## INSTRUCTIONS FOR THE TASK
Please echo the part that opens with the line containing "Select the まとめて支払い 2,330円 amount" and closes with the line containing "tap(615, 424)", character for character, leaving out the pictures.

## INFORMATION SUPPLIED
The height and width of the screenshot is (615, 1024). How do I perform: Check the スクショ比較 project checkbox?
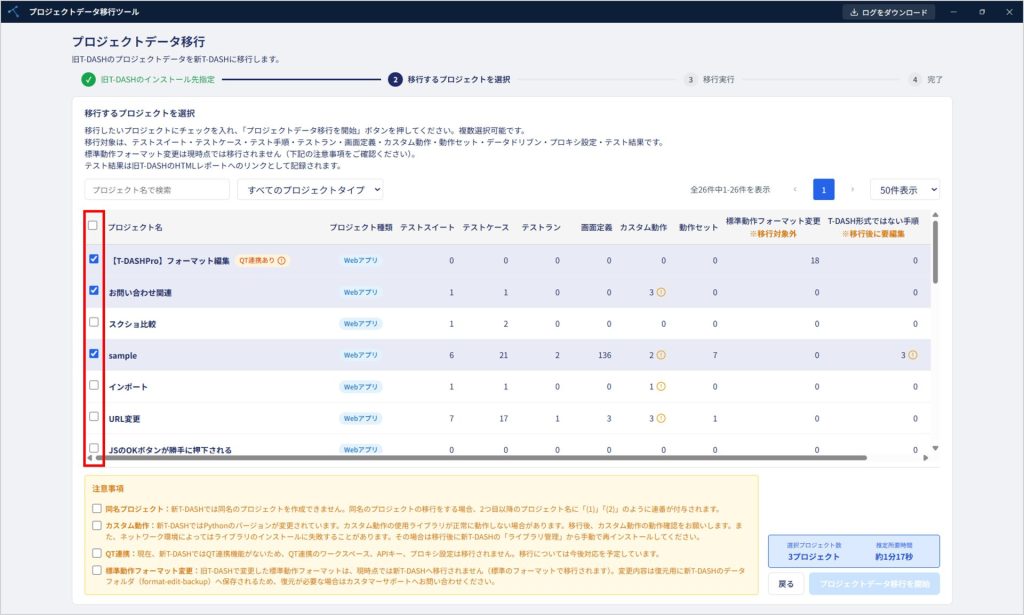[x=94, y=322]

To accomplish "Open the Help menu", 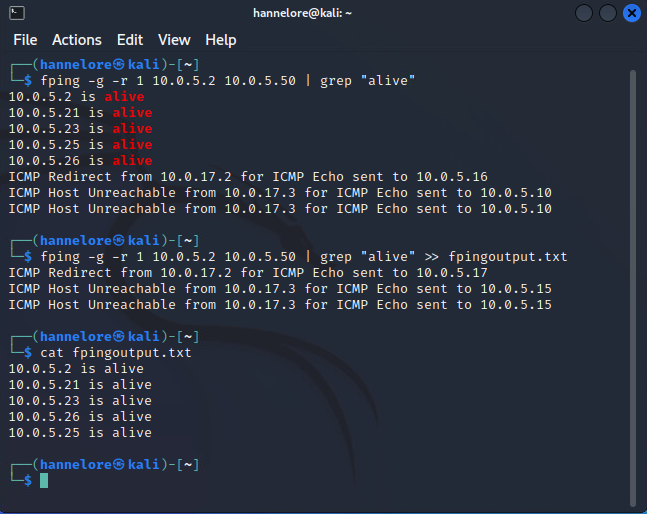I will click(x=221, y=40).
...
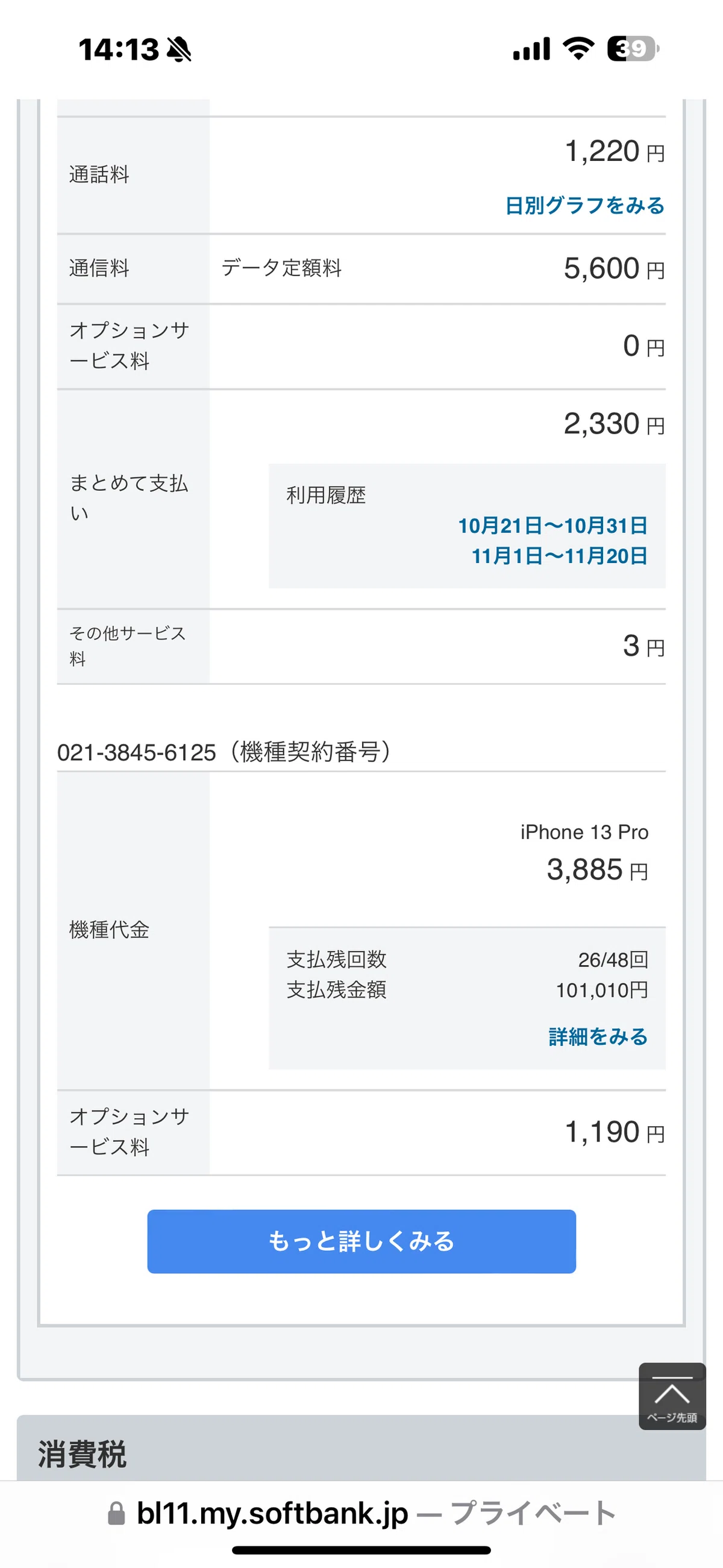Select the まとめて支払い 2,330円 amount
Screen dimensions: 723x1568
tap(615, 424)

## SOLUTION TO THIS EXERCISE
Select the まとめて支払い 2,330円 amount
Screen dimensions: 723x1568
tap(615, 424)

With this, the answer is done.